Visualize the IO source thanks to Tableau and AWR

As you know, the wait event “db file sequential read” records “single block” IO performed outside the database buffer cache. But does the IO come from:

Filesystem cache (If any and used)
Disk Array cache
SSD
Spindle Disks
…..

It could be interesting to visualize the distribution of the IO source:

Should you migrate from a cached filesystem to ASM (You may need to increase the database cache to put the previous Filesystem cached IOs into the database cache).
Should you use Dynamic Tiering and want to figure out where the IOs come from (SSD, Spindle Disks..).

To do so, I’ll use the AWR data coming from the dba_hist_event_histogram view and Tableau. I’ll also extract the data coming from dba_hist_snapshot (to get the begin_interval_date time).

alter session set nls_date_format='YYYY/MM/DD HH24:MI:SS';  
alter session set nls_timestamp_format='YYYY/MM/DD HH24:MI:SS';

select * from dba_hist_event_histogram where  
snap_id >= (select min(snap_id) from dba_hist_snapshot  
where begin_interval_time >= to_date ('2014/06/01 00:00','YYYY/MM/DD HH24:MI'))  
and event_name='db file sequential read';

select * from dba_hist_snapshot where begin_interval_time >= to_date ('2014/06/01 00:00','YYYY/MM/DD HH24:MI');  

As you can see, there is no computation. This is just a simple extraction of the data.

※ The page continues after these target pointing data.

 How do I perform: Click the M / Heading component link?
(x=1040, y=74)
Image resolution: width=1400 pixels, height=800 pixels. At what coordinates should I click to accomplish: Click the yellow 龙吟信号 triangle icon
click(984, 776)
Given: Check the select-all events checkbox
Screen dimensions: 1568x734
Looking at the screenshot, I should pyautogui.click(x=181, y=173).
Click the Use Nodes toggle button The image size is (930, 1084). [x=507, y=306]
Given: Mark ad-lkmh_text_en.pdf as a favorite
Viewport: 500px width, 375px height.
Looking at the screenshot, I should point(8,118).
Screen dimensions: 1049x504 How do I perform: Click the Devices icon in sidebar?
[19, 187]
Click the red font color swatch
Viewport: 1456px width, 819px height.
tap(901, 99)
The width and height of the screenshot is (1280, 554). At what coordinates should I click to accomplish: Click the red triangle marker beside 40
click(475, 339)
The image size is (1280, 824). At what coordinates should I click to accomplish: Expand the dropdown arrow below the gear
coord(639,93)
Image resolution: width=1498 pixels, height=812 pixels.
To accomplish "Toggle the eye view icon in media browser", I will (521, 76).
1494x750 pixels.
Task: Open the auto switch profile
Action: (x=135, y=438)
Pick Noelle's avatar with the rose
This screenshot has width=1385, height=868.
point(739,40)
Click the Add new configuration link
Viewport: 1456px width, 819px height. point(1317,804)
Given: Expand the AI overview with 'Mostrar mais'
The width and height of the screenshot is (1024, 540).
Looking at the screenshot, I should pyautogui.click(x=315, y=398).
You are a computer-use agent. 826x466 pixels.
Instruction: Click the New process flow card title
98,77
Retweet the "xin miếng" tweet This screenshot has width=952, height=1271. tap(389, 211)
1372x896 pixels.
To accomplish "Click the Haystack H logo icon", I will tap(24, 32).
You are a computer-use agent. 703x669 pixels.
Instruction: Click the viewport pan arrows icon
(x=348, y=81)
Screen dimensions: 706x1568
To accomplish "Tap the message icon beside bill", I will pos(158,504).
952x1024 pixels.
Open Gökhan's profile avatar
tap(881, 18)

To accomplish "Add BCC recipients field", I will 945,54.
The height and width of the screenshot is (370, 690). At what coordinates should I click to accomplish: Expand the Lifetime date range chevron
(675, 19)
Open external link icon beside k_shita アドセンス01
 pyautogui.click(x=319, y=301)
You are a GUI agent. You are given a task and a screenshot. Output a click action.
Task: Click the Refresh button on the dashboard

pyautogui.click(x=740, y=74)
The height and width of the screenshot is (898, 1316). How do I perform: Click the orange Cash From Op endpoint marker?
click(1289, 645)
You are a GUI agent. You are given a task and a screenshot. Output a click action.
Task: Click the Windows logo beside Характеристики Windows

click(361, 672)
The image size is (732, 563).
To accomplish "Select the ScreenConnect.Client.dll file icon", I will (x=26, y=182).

Then I put those data into 2 csv files (awr_snap_for_june.csv and awr_event_histogram.csv).

1) Now, launch Tableau and select the csv files and add an inner join between those files:

Screen Shot 2014-06-28 at 13.45.19

2) Go to the worksheet and put the “begin interval time” dimension into the “column” and change it to an “exact date” (Instead of Year):

Screen Shot 2014-06-28 at 13.48.13

3) Put the “Wait count” measure into the “Rows” and create a table calculation on it:

Screen Shot 2014-06-28 at 13.55.33

Choose “difference” as the “WAIT_COUNT” field is cumulative and we want to see the delta between the AWR’s snapshots.

4) My graph now looks like:

Screen Shot 2014-06-28 at 14.02.38

The Jun 14 and Jun 20 the database has been re-started and then the difference is < 0.

5) Let’s modify the formula to take care of database restart into the delta computation:

Screen Shot 2014-06-28 at 14.04.31

Customize

Screen Shot 2014-06-28 at 14.05.19

Name: “Delta Wait Count” and change ZN(SUM([Wait Count])) - LOOKUP(ZN(SUM([Wait Count])), -1) to max(ZN(SUM([Wait Count])) - LOOKUP(ZN(SUM([Wait Count])), -1),0):

Screen Shot 2014-06-28 at 14.07.17

So that now the graph looks like:

Screen Shot 2014-06-28 at 14.09.11

6) Now we have to “split” those wait count into 2 categories based on the wait_time_milli measure coming from dba_hist_event_histogram. Let’s say that:

“db file sequential read” <= 4 ms are not coming from spindle disks (So from caching, SSD..).
“db file sequential read” > 4 ms are coming from spindle disks.

Let’s implement this in tableau with a calculated field:

Screen Shot 2014-06-28 at 14.18.36

Name: “IO Source” and use this formula:

Screen Shot 2014-06-28 at 14.21.23

Feel free to modify this formula according to your environment.

Now take the “IO Source” Dimension and put it into the Color marks:

Screen Shot 2014-06-28 at 14.23.37

So that we can now visualize the IO source repartition:

Screen Shot 2014-06-28 at 14.25.08

Remarks:

Karl Arao presented another example usage of Tableau into this blog post.
Should you need to retrieve ”db file sequential read” buckets < 1 ms, then you can use oracle_trace_parsing from Kyle Hailey.

Update 1: Example of oracle_trace_parsing usage into “Oracle “Physical I/O” ? not always physical” blog post.

Update 2: Another way to retrieve “db file sequential read” buckets < 1 ms (With external tables this time) into Nikolay Savvinov blog post.